Certo, altri bambini, ma come i loro coetanei di 36 anni fa esposti al pericolo di un presente di paura e di un futuro di incertezze a vantaggio degli affari e degli affaristi. Bambini ai quali vengono negate scuole sicure, con l’alibi agghiacciante che non è solo la “loro” scuola a non essere sicura, perchè nessuna scuola o altro edificio pubblico o privato possono ritenersi sicuri. Gli stesso bambini o ragazzi o giovani per i quali vengono costruite o asfaltate nuove strade. Sempre quelle dell’emigrazione.

Oggi come ieri i professionisti dell’affare, gli assaltatori di beni altrui, i collusi e i corrotti ci spiegano che non c’è da temere e preparano un futuro fatto di altro cemento e di nuove cattedrali nel deserto. Questa volta l’obiettivo non è dimenticare i morti, il dolore, la disperazione di quei giorni. L’obiettivo è far dimenticare cosa è accaduto dopo quei giorni fatti di morte, di macerie, di nuovi emigranti e di antica disperazione. L’obiettivo di oggi è far dimenticare i soldi.

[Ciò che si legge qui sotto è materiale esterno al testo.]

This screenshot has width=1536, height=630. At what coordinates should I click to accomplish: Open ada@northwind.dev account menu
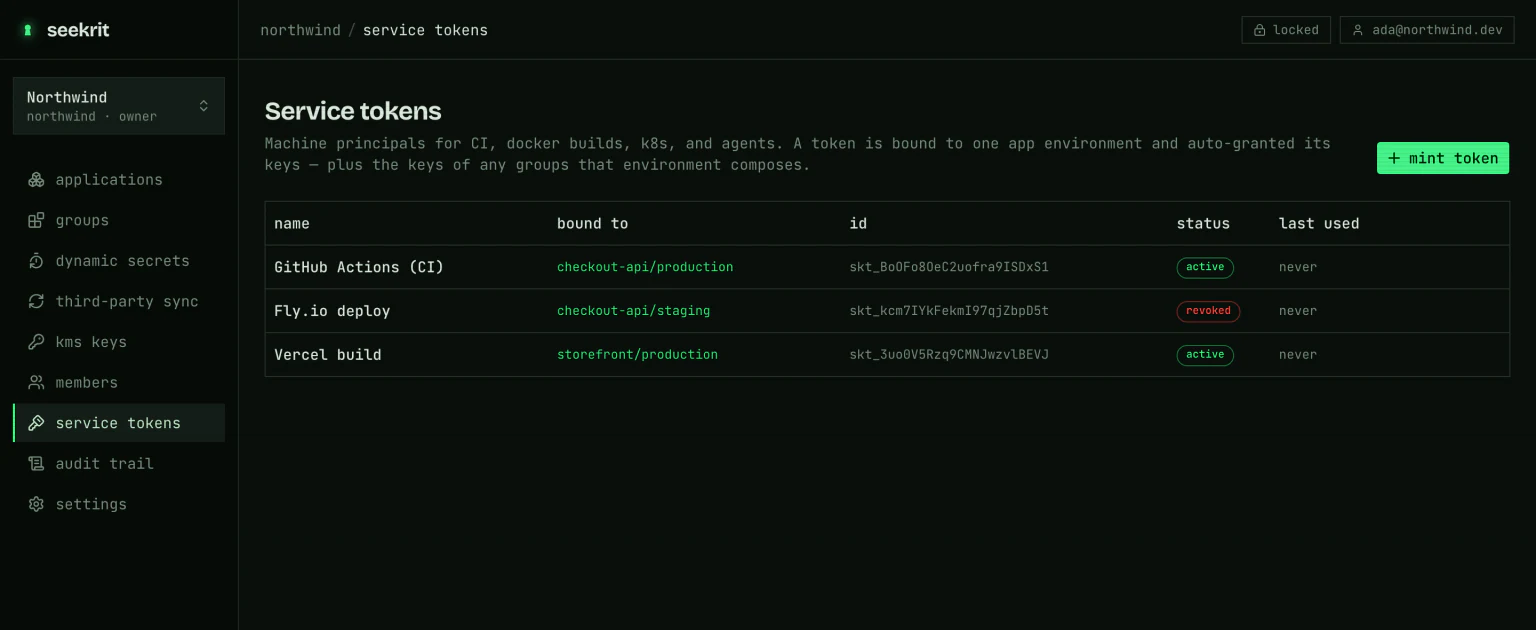click(x=1427, y=30)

I soldi degli affari che hanno arricchito pochi e impoverito tutti gli altri.

I soldi delle ruberie. I soldi delle corruzioni. I soldi delle collusioni. I soldi del voto di scambio. I soldi della camorra, dalla camorra e per la camorra.

I soldi: spendere 65mila miliardi e avere, 36 anni dopo, scuole non sicure che con un altro terremoto si porterebbero via, cancellandole, le vite di bambini, ragazzi e giovani.

Cancellando il futuro e completando un’opera di distruzione che al terremoto del 23 novembre 1980 non è riuscita: 6.9 di magnitudo, pari a poco meno di 32 milioni di tonnellate di TNT. Tritolo. 65mila miliardi di lire (e il resto che è venuto dopo e che si aspetta ancora) più devastanti di 32 milioni di tonnellate di tritolo.

Il Sud sprofonda. Il Sud è sprofondato.

E noi continuiamo a pensare ai soldi.